Dataset entries
* start *

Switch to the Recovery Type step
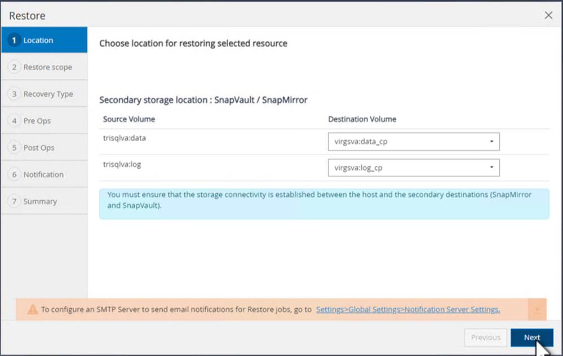 tap(48, 94)
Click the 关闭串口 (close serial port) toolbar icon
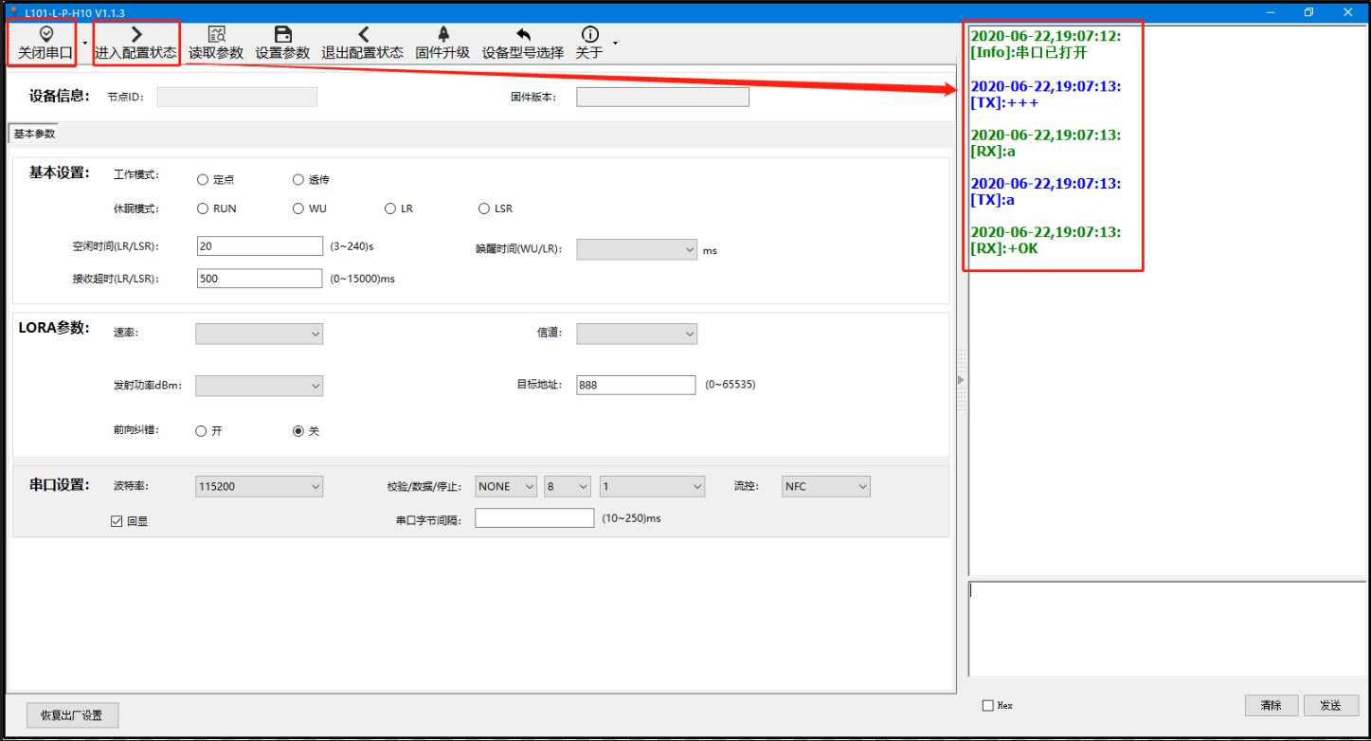The width and height of the screenshot is (1371, 741). (x=45, y=35)
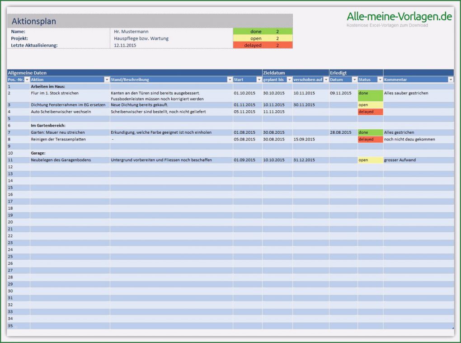Click the yellow open status cell in row 11

[370, 160]
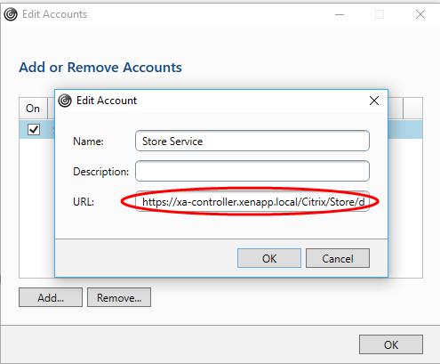Click the On column header
Viewport: 440px width, 364px height.
tap(33, 109)
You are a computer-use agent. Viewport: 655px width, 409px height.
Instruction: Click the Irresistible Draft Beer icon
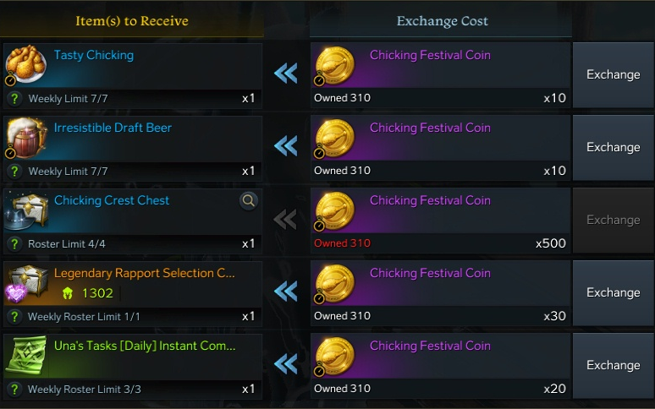pos(25,138)
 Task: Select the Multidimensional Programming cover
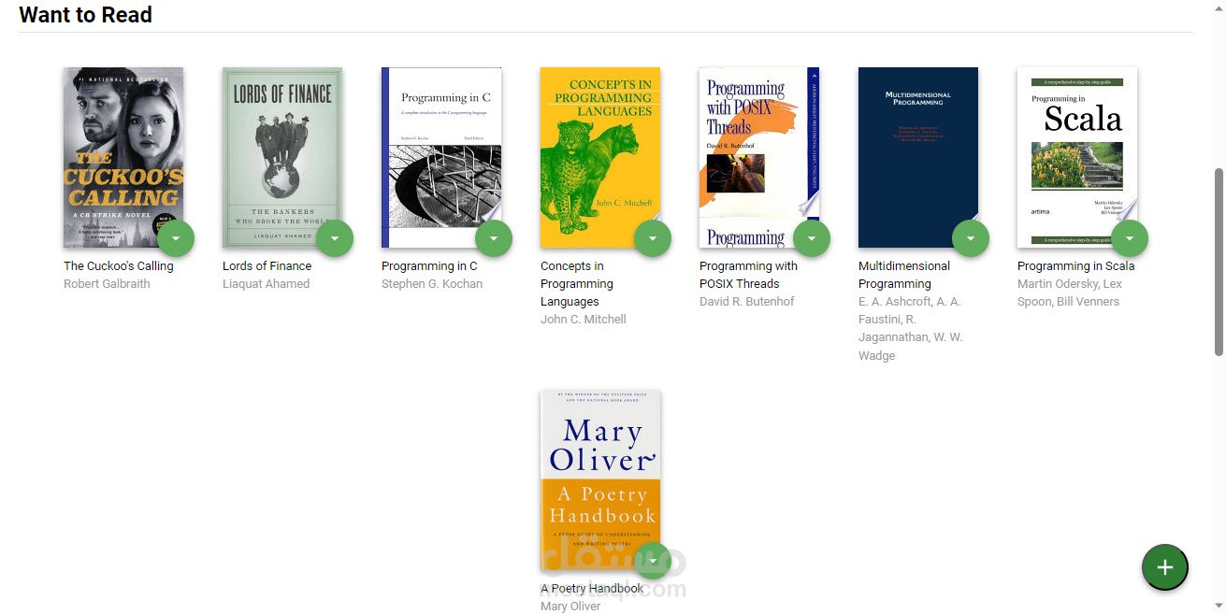pos(918,157)
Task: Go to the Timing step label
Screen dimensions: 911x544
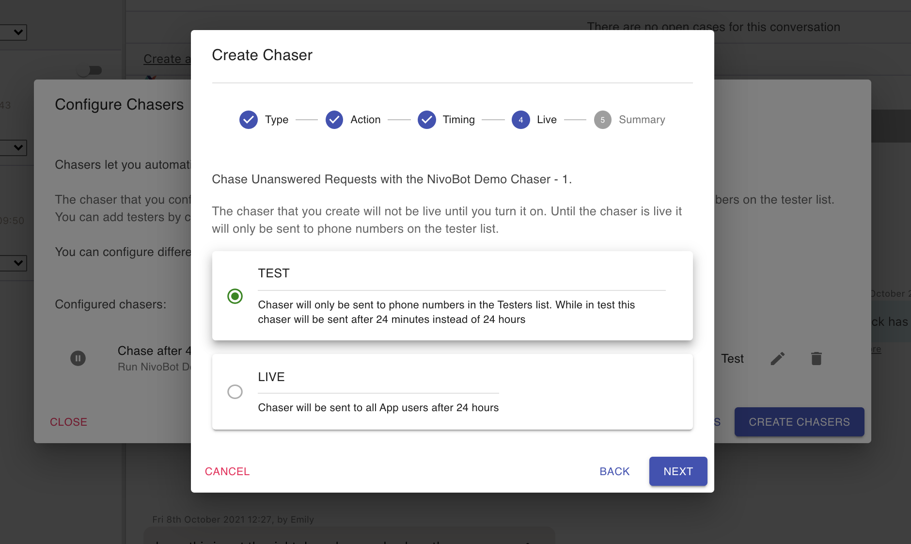Action: point(458,120)
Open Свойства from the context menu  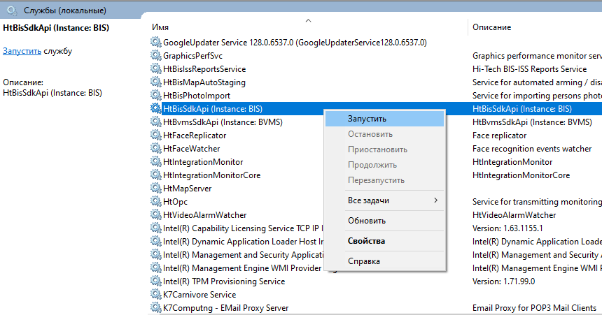[x=366, y=241]
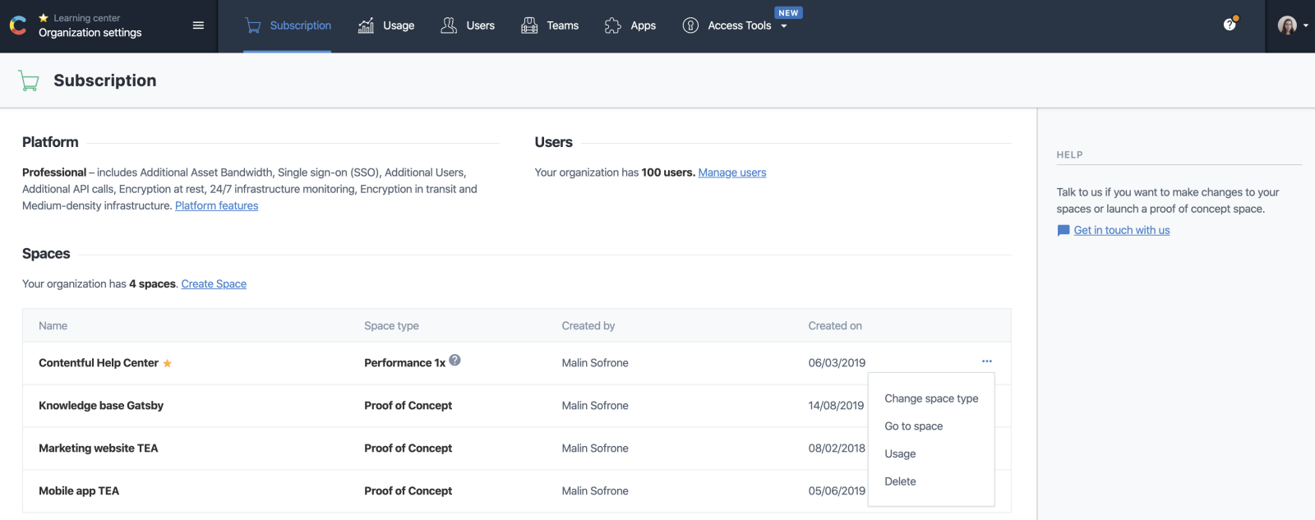Viewport: 1315px width, 520px height.
Task: Click Get in touch with us link
Action: pyautogui.click(x=1122, y=231)
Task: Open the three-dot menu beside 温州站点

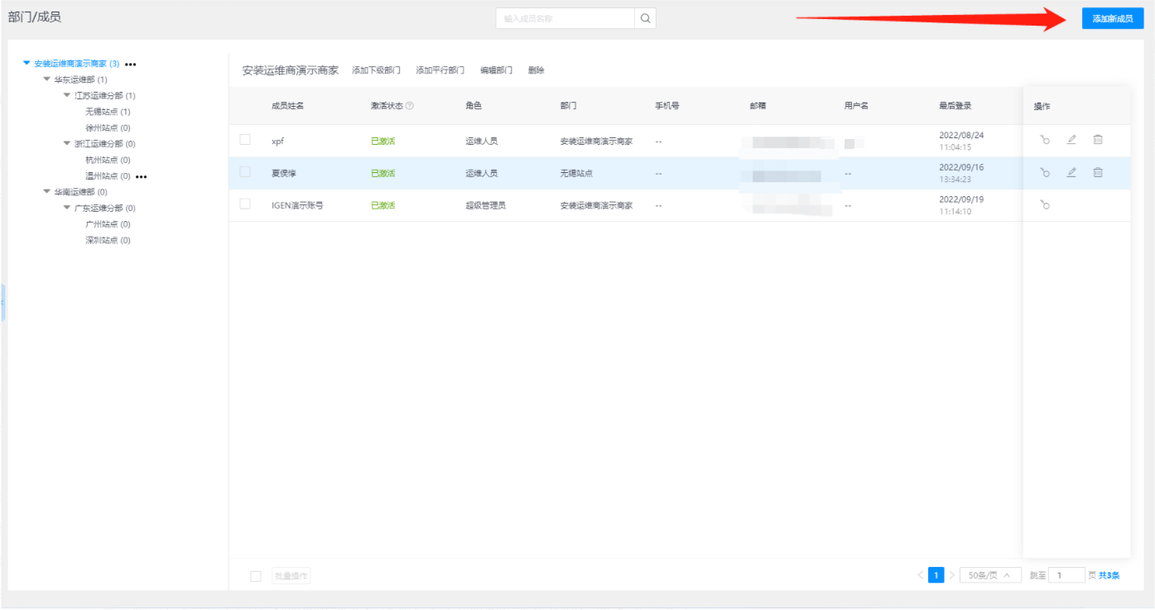Action: [142, 176]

* end *

> **Exercise brief**: Locate each line in the rows above that contains the string "Task", and copy those lines. Matching is case-sensitive.

> **Output for this exercise**:
 Task: Select the Multidimensional Programming cover
Task: Go to the Timing step label
Task: Click Get in touch with us link
Task: Open the three-dot menu beside 温州站点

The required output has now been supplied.